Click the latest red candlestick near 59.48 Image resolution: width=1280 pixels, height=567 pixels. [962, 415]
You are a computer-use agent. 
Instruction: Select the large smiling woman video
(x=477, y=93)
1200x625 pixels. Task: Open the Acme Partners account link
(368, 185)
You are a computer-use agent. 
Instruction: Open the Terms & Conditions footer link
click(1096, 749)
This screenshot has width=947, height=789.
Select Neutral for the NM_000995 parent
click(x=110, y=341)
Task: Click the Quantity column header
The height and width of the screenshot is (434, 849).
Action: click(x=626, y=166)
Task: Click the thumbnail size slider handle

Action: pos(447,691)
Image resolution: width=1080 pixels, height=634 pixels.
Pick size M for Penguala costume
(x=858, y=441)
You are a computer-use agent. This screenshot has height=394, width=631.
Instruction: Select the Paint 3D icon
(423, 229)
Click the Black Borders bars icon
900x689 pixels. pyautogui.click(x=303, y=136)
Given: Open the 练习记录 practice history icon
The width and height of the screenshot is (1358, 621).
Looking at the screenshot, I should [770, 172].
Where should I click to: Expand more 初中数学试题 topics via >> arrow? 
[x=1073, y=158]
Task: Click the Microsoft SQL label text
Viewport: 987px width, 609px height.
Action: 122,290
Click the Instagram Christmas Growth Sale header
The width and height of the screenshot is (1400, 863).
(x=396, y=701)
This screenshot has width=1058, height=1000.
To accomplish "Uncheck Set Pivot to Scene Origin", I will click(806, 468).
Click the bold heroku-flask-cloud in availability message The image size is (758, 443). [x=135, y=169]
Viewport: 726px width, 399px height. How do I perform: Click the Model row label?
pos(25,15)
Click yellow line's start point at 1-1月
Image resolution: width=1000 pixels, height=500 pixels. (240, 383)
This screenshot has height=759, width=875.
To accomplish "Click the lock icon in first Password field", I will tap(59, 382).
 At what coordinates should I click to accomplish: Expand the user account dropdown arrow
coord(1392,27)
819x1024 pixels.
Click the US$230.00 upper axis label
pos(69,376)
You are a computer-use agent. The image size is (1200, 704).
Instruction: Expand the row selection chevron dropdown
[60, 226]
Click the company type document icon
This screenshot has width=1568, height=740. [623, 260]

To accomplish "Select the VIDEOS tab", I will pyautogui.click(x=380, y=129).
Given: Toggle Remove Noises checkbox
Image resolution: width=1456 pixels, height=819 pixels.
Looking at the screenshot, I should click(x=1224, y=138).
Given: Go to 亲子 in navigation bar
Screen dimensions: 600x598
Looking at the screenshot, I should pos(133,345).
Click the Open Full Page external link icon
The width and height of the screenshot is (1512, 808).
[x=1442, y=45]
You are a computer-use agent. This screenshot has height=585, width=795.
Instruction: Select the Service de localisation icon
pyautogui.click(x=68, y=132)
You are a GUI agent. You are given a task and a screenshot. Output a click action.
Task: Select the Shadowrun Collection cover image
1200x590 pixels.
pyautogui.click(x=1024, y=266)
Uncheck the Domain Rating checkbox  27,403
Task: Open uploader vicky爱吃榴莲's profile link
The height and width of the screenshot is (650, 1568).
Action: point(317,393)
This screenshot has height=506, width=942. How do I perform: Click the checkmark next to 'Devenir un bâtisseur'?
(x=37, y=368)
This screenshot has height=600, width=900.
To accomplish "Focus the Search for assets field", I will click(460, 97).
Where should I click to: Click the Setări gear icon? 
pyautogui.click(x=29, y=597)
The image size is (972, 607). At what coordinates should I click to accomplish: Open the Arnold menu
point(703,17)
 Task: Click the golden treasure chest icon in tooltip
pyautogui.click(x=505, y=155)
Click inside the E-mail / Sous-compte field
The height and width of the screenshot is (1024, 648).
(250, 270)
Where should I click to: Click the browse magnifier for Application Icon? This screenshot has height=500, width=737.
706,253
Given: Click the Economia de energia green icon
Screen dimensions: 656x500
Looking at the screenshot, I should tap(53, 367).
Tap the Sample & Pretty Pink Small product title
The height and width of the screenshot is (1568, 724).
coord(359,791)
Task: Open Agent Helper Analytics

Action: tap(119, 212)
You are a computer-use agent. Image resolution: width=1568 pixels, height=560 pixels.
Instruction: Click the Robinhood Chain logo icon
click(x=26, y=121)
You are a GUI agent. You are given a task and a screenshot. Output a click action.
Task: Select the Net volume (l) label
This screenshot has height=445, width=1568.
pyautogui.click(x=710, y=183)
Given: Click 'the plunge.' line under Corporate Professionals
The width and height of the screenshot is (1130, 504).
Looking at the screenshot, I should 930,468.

*How to complete this task:*
The lines above are to be retyped exactly, with none omitted.

*Solution to this exercise:*
Click the latest red candlestick near 59.48 Image resolution: width=1280 pixels, height=567 pixels. [962, 415]
You are a computer-use agent. 
Instruction: Select the large smiling woman video
(x=477, y=93)
1200x625 pixels. Task: Open the Acme Partners account link
(368, 185)
You are a computer-use agent. 
Instruction: Open the Terms & Conditions footer link
click(1096, 749)
This screenshot has width=947, height=789.
Select Neutral for the NM_000995 parent
click(x=110, y=341)
Task: Click the Quantity column header
The height and width of the screenshot is (434, 849).
Action: click(x=626, y=166)
Task: Click the thumbnail size slider handle

Action: pos(447,691)
Image resolution: width=1080 pixels, height=634 pixels.
Pick size M for Penguala costume
(x=858, y=441)
You are a computer-use agent. This screenshot has height=394, width=631.
Instruction: Select the Paint 3D icon
(423, 229)
Click the Black Borders bars icon
900x689 pixels. pyautogui.click(x=303, y=136)
Given: Open the 练习记录 practice history icon
The width and height of the screenshot is (1358, 621).
Looking at the screenshot, I should [770, 172].
Where should I click to: Expand more 初中数学试题 topics via >> arrow? 
[x=1073, y=158]
Task: Click the Microsoft SQL label text
Viewport: 987px width, 609px height.
Action: 122,290
Click the Instagram Christmas Growth Sale header
The width and height of the screenshot is (1400, 863).
(x=396, y=701)
This screenshot has width=1058, height=1000.
To accomplish "Uncheck Set Pivot to Scene Origin", I will click(806, 468).
Click the bold heroku-flask-cloud in availability message The image size is (758, 443). [x=135, y=169]
Viewport: 726px width, 399px height. How do I perform: Click the Model row label?
pos(25,15)
Click yellow line's start point at 1-1月
Image resolution: width=1000 pixels, height=500 pixels. (240, 383)
This screenshot has height=759, width=875.
To accomplish "Click the lock icon in first Password field", I will tap(59, 382).
 At what coordinates should I click to accomplish: Expand the user account dropdown arrow
coord(1392,27)
819x1024 pixels.
Click the US$230.00 upper axis label
pos(69,376)
You are a computer-use agent. The image size is (1200, 704).
Instruction: Expand the row selection chevron dropdown
[60, 226]
Click the company type document icon
This screenshot has width=1568, height=740. [623, 260]

To accomplish "Select the VIDEOS tab", I will pyautogui.click(x=380, y=129).
Given: Toggle Remove Noises checkbox
Image resolution: width=1456 pixels, height=819 pixels.
Looking at the screenshot, I should click(x=1224, y=138).
Given: Go to 亲子 in navigation bar
Screen dimensions: 600x598
Looking at the screenshot, I should pos(133,345).
Click the Open Full Page external link icon
The width and height of the screenshot is (1512, 808).
[x=1442, y=45]
You are a computer-use agent. This screenshot has height=585, width=795.
Instruction: Select the Service de localisation icon
pyautogui.click(x=68, y=132)
You are a GUI agent. You are given a task and a screenshot. Output a click action.
Task: Select the Shadowrun Collection cover image
1200x590 pixels.
pyautogui.click(x=1024, y=266)
Uncheck the Domain Rating checkbox  27,403
Task: Open uploader vicky爱吃榴莲's profile link
The height and width of the screenshot is (650, 1568).
Action: point(317,393)
This screenshot has height=506, width=942. How do I perform: Click the checkmark next to 'Devenir un bâtisseur'?
(x=37, y=368)
This screenshot has height=600, width=900.
To accomplish "Focus the Search for assets field", I will click(460, 97).
Where should I click to: Click the Setări gear icon? 
pyautogui.click(x=29, y=597)
The image size is (972, 607). At what coordinates should I click to accomplish: Open the Arnold menu
point(703,17)
 Task: Click the golden treasure chest icon in tooltip
pyautogui.click(x=505, y=155)
Click inside the E-mail / Sous-compte field
The height and width of the screenshot is (1024, 648).
(250, 270)
Where should I click to: Click the browse magnifier for Application Icon? This screenshot has height=500, width=737.
706,253
Given: Click the Economia de energia green icon
Screen dimensions: 656x500
Looking at the screenshot, I should tap(53, 367).
Tap the Sample & Pretty Pink Small product title
The height and width of the screenshot is (1568, 724).
coord(359,791)
Task: Open Agent Helper Analytics

Action: tap(119, 212)
You are a computer-use agent. Image resolution: width=1568 pixels, height=560 pixels.
Instruction: Click the Robinhood Chain logo icon
click(x=26, y=121)
You are a GUI agent. You are given a task and a screenshot. Output a click action.
Task: Select the Net volume (l) label
This screenshot has height=445, width=1568.
pyautogui.click(x=710, y=183)
Given: Click 'the plunge.' line under Corporate Professionals
The width and height of the screenshot is (1130, 504).
Looking at the screenshot, I should 930,468.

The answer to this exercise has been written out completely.